Could you write out, exactly as they stand, only the lines in the listing below from the line with "The image size" to the line with "Given: Select row 200 in the TAG column", both ends included, without the pictures?

* [Source data]
☆ ☆ ☆ ☆ ☆

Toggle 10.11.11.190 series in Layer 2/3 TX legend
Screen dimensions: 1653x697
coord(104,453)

☆ ☆ ☆ ☆ ☆

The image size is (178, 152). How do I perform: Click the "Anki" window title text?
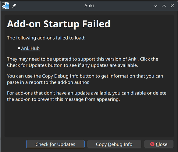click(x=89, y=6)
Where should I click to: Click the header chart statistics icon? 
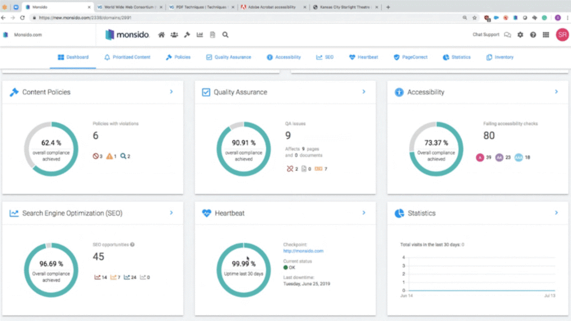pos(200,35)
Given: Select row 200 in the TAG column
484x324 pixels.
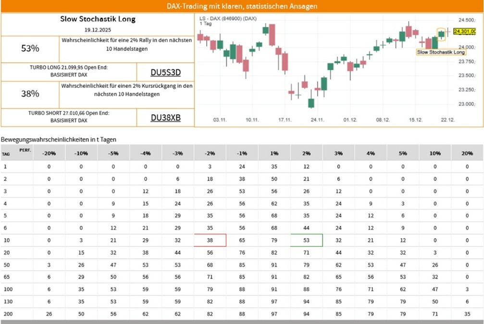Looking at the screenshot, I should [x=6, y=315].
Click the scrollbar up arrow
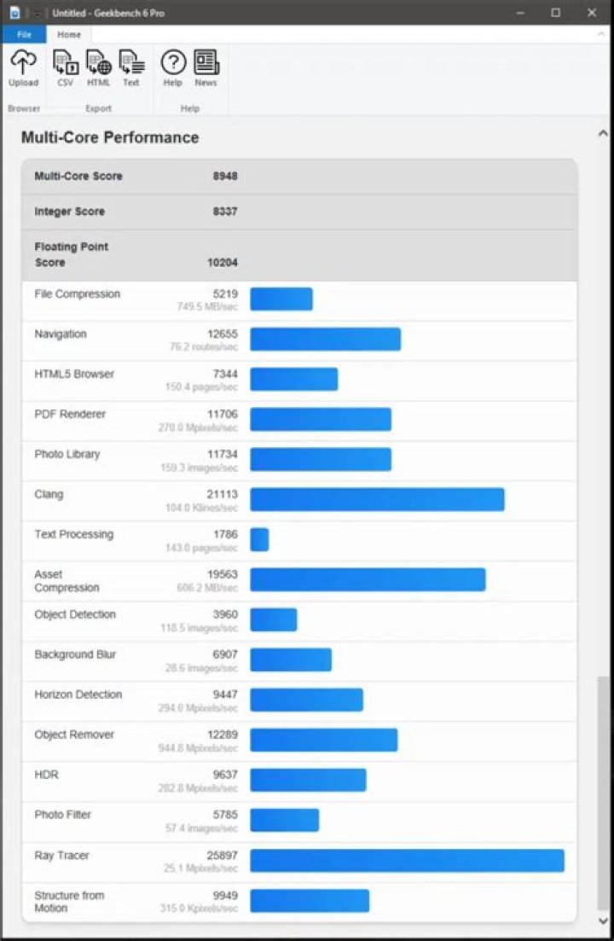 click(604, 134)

☆ ☆ ☆ ☆ ☆

* [Response to the exercise]
The image size is (178, 152). How do I perform: Click the "Anki" window title text?
click(x=89, y=6)
Where should I click to: Click the header chart statistics icon? 
pos(200,35)
Given: Select row 200 in the TAG column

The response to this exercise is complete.